━━━ DOCUMENT PASSAGE
Drafts & Fare: Craft brews spicing up classic flavors

By Roger Fillion
Zester Daily

Craft brewers increasingly are like chefs. They’re sprinkling herbs and spices into their beers much like a chef who wants to complement a dish. The upshot: Brewers have food in mind when selecting herbs and spices to use, ranging from basil and sage to cardamom and the world’s most expensive spice, saffron.

“The use of spices helps us design beers that are great for pairing with food, as well as just dang tasty,” says Tim Hawn, brewmaster at Dogfish Head Craft Brewery Inc. in Milton, Delaware.

At the annual Great American Beer Festival in Denver in September, the herb and spice category was the seventh most popular. It attracted 142 beers, behind the 149 in the coffee beer category.

What’s the trick to using herbs and spices in craft beers? “Try not to overdo it,” brewer Kevin Haborak, co-owner of Coastal Empire Beer Co. in Savannah, Georgia, advises. “I always start light because you can add more. And you can’t take it back out.”
━━━━━━
- **WRITTEN PROBLEM 1**
Translate this sentence from the craft beer article into Spanish: "They’re sprinkling herbs and spices into their beers much like a chef who wants to complement a dish."
- **WRITTEN PROBLEM 2**
Name every specific herb or spice mentioned in the craft beer article.
- **WRITTEN PROBLEM 3**
Write the next few paragraphs of the craft beer article, continuing after its final sentence.
━━━ DATA SEGMENT
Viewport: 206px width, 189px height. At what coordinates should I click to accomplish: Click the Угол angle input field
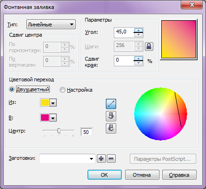124,32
━━━━━━
- **WRITTEN RESPONSE 1**
Están espolvoreando hierbas y especias en sus cervezas, de manera muy parecida a un chef que quiere complementar un plato.

- **WRITTEN RESPONSE 2**
Basil, sage, cardamom, saffron

- **WRITTEN RESPONSE 3**
With temperatures cooling, now is a great time to add some herbs and spices to your beer drinking. Below are some herb and spice beers worth tracking down.

Allergeez

Allergeez (ABV: 5.7%), an American wheat beer that won a silver medal at this year’s Great American Beer Festival (GABF), includes Texas honey, chamomile flowers and rose hips. “Rose hips help with a nice and subtle cranberry tart flavor while the chamomile gives a big floral nose,” says Ryan McWhorter, founder of Panther Island Brewing, in Fort Worth, Texas.

McWhorter, the head brewer, says Allergeez came about because he had a recipe for an American Wheat Beer — but wanted to add something. His wife brewed him a chamomile flower tea and added honey. “I thought it was delicious and decided to give that a try in the wheat recipe,” McWhorter says. Rose hips were later added.

Zarabanda

Zarabanda (ABV: 6.3%) is a Spanish take on the farmhouse-style Saison. Deschutes Brewery, based in Bend, Oregon, crafted the beer in collaboration with famed Spanish chef José Andrés. This brew includes two ingredients Andrés likes to use in his cooking – lemon verbena and pink peppercorn – as well as dried lime and sumac.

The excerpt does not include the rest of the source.